The first limitation of this study is the small sample size, only 30 T2DM patients with normal albuminuria and 30 T2D patients with microalbuminuria were enrolled in this study. This might be not reflected for all disease groups because the numbers of diabetic patients have been increased rapidly. If we had studied in larger number of patients, we would have divided the population into many groups with the level of albuminuria or uACR to understand exactly the correlation and changes of urine NGAL, KIM-1 and ACR. Secondly, we had to collect the spot urine of all patients to quality the markers. Some researchers had improved the diagnostic value of urine ACR.43 But in some cases, that might reflect insufficient the total amount of albuminuria in 24 hours and the status of kidney damage. Thus, the main limitation of our research was the cross-sectional setting so that we could not follow up the patients. So the assessment of kidney damage progress and increasing the markers were not carried out by the time.
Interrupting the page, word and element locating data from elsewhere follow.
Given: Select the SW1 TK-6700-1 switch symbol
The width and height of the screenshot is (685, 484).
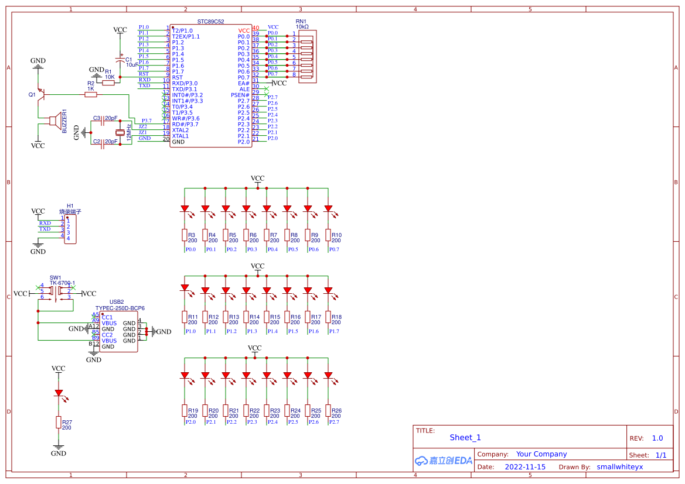Looking at the screenshot, I should point(56,291).
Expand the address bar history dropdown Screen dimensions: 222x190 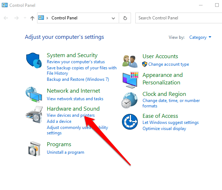coord(114,18)
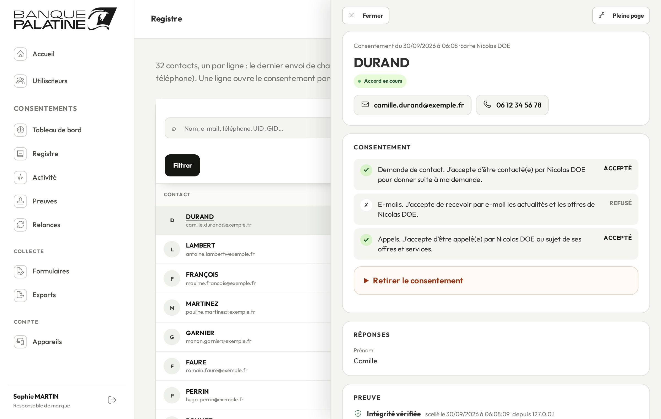Close the panel with Fermer
The height and width of the screenshot is (419, 661).
tap(365, 15)
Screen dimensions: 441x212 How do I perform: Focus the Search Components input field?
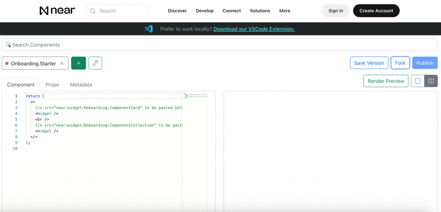220,45
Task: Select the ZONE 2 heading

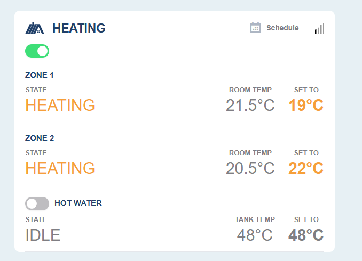Action: point(40,138)
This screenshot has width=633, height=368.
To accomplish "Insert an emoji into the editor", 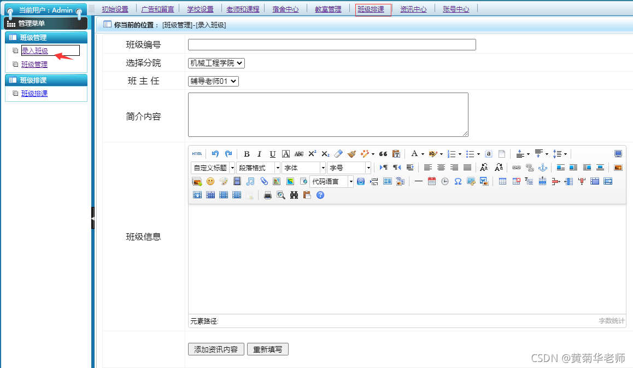I will 210,181.
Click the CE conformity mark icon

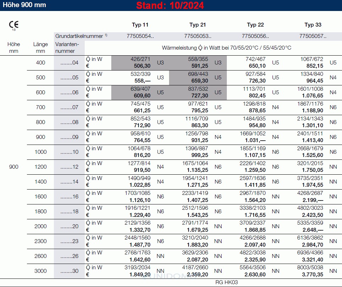coord(14,25)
The indication for biopsy in diabetic nephropathy was still limited. So that the relationship between these markers to histopathonic injury has not been found. Besides, NGAL depends on many factors such as body mass index, age,36 the re-absorbance itself in renal.30

Conclusion

KIM-1 and NGAL in urine are independent markers for early diagnostic diabetic nephropathy in Vietnamese population. Prospective researches and studies with larger population or multicenter studies are required to clarify the value of two markers.

Acknowledgments

This is the first study on evaluation of the diagnostic value of urinary NGAL and KIM 1 in type 2 diabetic nephropathy in Vietnam; We would like to thank Military Hospital 103 for creating favorable conditions for the research to be conducted. We also would like to send our deepest thanks to the research team members for their dedication and hard work to complete the study.

Author Contributions

All authors made substantial contributions to conception and design, acquisition of data, or analysis and interpretation of data; took part in drafting the article or revising it critically for important intellectual content; gave final approval of the version to be published, and agree to be accountable for all aspects of the work.

Disclosure

The authors report no conflicts of interest in this work.